(Task inputs)
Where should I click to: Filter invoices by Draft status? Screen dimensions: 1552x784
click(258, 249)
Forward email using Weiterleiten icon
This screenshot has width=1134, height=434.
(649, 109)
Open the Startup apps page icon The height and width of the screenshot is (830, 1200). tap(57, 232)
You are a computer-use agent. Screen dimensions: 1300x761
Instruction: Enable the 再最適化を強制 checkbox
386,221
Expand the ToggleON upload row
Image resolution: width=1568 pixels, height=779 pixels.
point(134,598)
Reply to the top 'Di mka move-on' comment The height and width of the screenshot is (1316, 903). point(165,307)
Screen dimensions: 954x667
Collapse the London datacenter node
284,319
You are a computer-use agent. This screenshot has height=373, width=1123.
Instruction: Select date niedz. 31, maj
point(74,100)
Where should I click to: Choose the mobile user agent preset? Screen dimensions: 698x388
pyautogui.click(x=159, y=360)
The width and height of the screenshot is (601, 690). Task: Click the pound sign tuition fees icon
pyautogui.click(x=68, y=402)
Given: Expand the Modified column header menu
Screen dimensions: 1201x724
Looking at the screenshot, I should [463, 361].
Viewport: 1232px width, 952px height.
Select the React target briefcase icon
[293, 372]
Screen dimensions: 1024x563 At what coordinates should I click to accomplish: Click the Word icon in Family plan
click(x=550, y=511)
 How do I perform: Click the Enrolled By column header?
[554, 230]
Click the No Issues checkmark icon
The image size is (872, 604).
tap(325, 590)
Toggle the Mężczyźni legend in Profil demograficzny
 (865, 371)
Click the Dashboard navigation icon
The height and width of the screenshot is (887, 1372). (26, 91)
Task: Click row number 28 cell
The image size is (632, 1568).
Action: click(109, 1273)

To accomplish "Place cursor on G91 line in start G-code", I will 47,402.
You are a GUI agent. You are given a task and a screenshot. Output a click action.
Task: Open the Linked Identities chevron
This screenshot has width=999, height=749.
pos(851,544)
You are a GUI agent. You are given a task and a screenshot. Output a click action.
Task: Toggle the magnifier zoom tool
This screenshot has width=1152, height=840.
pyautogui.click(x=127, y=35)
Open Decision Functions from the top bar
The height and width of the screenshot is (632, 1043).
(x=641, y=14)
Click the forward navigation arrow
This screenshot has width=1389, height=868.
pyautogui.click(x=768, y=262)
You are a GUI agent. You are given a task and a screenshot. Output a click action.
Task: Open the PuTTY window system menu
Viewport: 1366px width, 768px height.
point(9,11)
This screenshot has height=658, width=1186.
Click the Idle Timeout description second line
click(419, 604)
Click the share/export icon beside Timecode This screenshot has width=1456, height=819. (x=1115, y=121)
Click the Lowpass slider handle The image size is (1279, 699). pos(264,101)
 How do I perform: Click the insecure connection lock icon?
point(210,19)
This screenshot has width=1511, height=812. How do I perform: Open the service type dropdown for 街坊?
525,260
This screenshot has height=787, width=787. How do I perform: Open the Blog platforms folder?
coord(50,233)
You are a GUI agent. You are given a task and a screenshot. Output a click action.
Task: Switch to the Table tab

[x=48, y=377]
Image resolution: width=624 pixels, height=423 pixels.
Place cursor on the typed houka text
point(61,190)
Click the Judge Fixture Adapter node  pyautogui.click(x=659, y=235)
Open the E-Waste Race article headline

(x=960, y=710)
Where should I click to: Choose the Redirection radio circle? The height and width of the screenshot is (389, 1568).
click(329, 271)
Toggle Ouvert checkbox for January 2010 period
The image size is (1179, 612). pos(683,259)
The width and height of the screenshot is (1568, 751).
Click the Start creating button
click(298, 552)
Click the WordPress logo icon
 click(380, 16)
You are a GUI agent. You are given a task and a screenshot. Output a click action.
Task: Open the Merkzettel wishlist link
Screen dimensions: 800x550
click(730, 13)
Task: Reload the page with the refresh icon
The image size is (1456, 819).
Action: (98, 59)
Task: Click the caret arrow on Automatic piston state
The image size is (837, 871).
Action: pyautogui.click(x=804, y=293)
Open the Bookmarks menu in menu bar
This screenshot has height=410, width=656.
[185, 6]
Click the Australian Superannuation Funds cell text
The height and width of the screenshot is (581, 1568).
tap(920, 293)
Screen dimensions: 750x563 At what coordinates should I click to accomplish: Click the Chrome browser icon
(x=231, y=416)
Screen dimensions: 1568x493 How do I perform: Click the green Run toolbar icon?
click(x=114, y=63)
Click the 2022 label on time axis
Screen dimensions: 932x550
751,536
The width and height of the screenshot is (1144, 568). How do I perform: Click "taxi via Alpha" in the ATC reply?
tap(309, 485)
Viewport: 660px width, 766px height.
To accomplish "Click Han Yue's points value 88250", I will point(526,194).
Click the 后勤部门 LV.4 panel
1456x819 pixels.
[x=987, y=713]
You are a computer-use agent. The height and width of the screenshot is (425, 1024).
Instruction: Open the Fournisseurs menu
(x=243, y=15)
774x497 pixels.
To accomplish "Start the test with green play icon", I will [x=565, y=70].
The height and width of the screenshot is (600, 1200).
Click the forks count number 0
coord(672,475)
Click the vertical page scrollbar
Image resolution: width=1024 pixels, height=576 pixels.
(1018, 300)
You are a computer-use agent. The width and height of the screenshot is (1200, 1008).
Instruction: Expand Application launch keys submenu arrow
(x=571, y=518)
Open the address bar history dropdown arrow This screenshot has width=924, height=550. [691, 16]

(Written request)
Replace every "computer-use agent" in the data above with "desktop agent", and write out all of the data again with nothing else changed.

(Solution to this task)
Where should I click to: Filter invoices by Draft status? Screen dimensions: 1552x784
click(258, 249)
Forward email using Weiterleiten icon
This screenshot has width=1134, height=434.
(649, 109)
Open the Startup apps page icon The height and width of the screenshot is (830, 1200). tap(57, 232)
You are a desktop agent. Screen dimensions: 1300x761
Instruction: Enable the 再最適化を強制 checkbox
386,221
Expand the ToggleON upload row
Image resolution: width=1568 pixels, height=779 pixels.
point(134,598)
Reply to the top 'Di mka move-on' comment The height and width of the screenshot is (1316, 903). point(165,307)
Screen dimensions: 954x667
Collapse the London datacenter node
284,319
You are a desktop agent. This screenshot has height=373, width=1123.
Instruction: Select date niedz. 31, maj
point(74,100)
Where should I click to: Choose the mobile user agent preset? Screen dimensions: 698x388
pyautogui.click(x=159, y=360)
The width and height of the screenshot is (601, 690). Task: Click the pound sign tuition fees icon
pyautogui.click(x=68, y=402)
Given: Expand the Modified column header menu
Screen dimensions: 1201x724
Looking at the screenshot, I should [463, 361].
Viewport: 1232px width, 952px height.
Select the React target briefcase icon
[293, 372]
Screen dimensions: 1024x563 At what coordinates should I click to accomplish: Click the Word icon in Family plan
click(x=550, y=511)
 How do I perform: Click the Enrolled By column header?
[554, 230]
Click the No Issues checkmark icon
The image size is (872, 604).
tap(325, 590)
Toggle the Mężczyźni legend in Profil demograficzny
 (865, 371)
Click the Dashboard navigation icon
The height and width of the screenshot is (887, 1372). (26, 91)
Task: Click row number 28 cell
The image size is (632, 1568).
Action: click(109, 1273)

To accomplish "Place cursor on G91 line in start G-code", I will 47,402.
You are a GUI agent. You are given a task and a screenshot. Output a click action.
Task: Open the Linked Identities chevron
This screenshot has width=999, height=749.
pos(851,544)
You are a GUI agent. You are given a task and a screenshot. Output a click action.
Task: Toggle the magnifier zoom tool
This screenshot has width=1152, height=840.
pyautogui.click(x=127, y=35)
Open Decision Functions from the top bar
The height and width of the screenshot is (632, 1043).
(x=641, y=14)
Click the forward navigation arrow
This screenshot has width=1389, height=868.
pyautogui.click(x=768, y=262)
You are a GUI agent. You are given a task and a screenshot. Output a click action.
Task: Open the PuTTY window system menu
Viewport: 1366px width, 768px height.
point(9,11)
This screenshot has height=658, width=1186.
Click the Idle Timeout description second line
click(419, 604)
Click the share/export icon beside Timecode This screenshot has width=1456, height=819. (x=1115, y=121)
Click the Lowpass slider handle The image size is (1279, 699). pos(264,101)
 How do I perform: Click the insecure connection lock icon?
point(210,19)
This screenshot has width=1511, height=812. How do I perform: Open the service type dropdown for 街坊?
525,260
This screenshot has height=787, width=787. How do I perform: Open the Blog platforms folder?
coord(50,233)
You are a GUI agent. You are given a task and a screenshot. Output a click action.
Task: Switch to the Table tab

[x=48, y=377]
Image resolution: width=624 pixels, height=423 pixels.
Place cursor on the typed houka text
point(61,190)
Click the Judge Fixture Adapter node  pyautogui.click(x=659, y=235)
Open the E-Waste Race article headline

(x=960, y=710)
Where should I click to: Choose the Redirection radio circle? The height and width of the screenshot is (389, 1568).
click(329, 271)
Toggle Ouvert checkbox for January 2010 period
The image size is (1179, 612). pos(683,259)
The width and height of the screenshot is (1568, 751).
Click the Start creating button
click(298, 552)
Click the WordPress logo icon
 click(380, 16)
You are a GUI agent. You are given a task and a screenshot. Output a click action.
Task: Open the Merkzettel wishlist link
Screen dimensions: 800x550
click(730, 13)
Task: Reload the page with the refresh icon
The image size is (1456, 819).
Action: (98, 59)
Task: Click the caret arrow on Automatic piston state
The image size is (837, 871).
Action: pyautogui.click(x=804, y=293)
Open the Bookmarks menu in menu bar
This screenshot has height=410, width=656.
[185, 6]
Click the Australian Superannuation Funds cell text
The height and width of the screenshot is (581, 1568).
tap(920, 293)
Screen dimensions: 750x563 At what coordinates should I click to accomplish: Click the Chrome browser icon
(x=231, y=416)
Screen dimensions: 1568x493 How do I perform: Click the green Run toolbar icon?
click(x=114, y=63)
Click the 2022 label on time axis
Screen dimensions: 932x550
751,536
The width and height of the screenshot is (1144, 568). How do I perform: Click "taxi via Alpha" in the ATC reply?
tap(309, 485)
Viewport: 660px width, 766px height.
To accomplish "Click Han Yue's points value 88250", I will point(526,194).
Click the 后勤部门 LV.4 panel
1456x819 pixels.
[x=987, y=713]
You are a desktop agent. The height and width of the screenshot is (425, 1024).
Instruction: Open the Fournisseurs menu
(x=243, y=15)
774x497 pixels.
To accomplish "Start the test with green play icon", I will [x=565, y=70].
The height and width of the screenshot is (600, 1200).
Click the forks count number 0
coord(672,475)
Click the vertical page scrollbar
Image resolution: width=1024 pixels, height=576 pixels.
(1018, 300)
You are a desktop agent. The width and height of the screenshot is (1200, 1008).
Instruction: Expand Application launch keys submenu arrow
(x=571, y=518)
Open the address bar history dropdown arrow This screenshot has width=924, height=550. [691, 16]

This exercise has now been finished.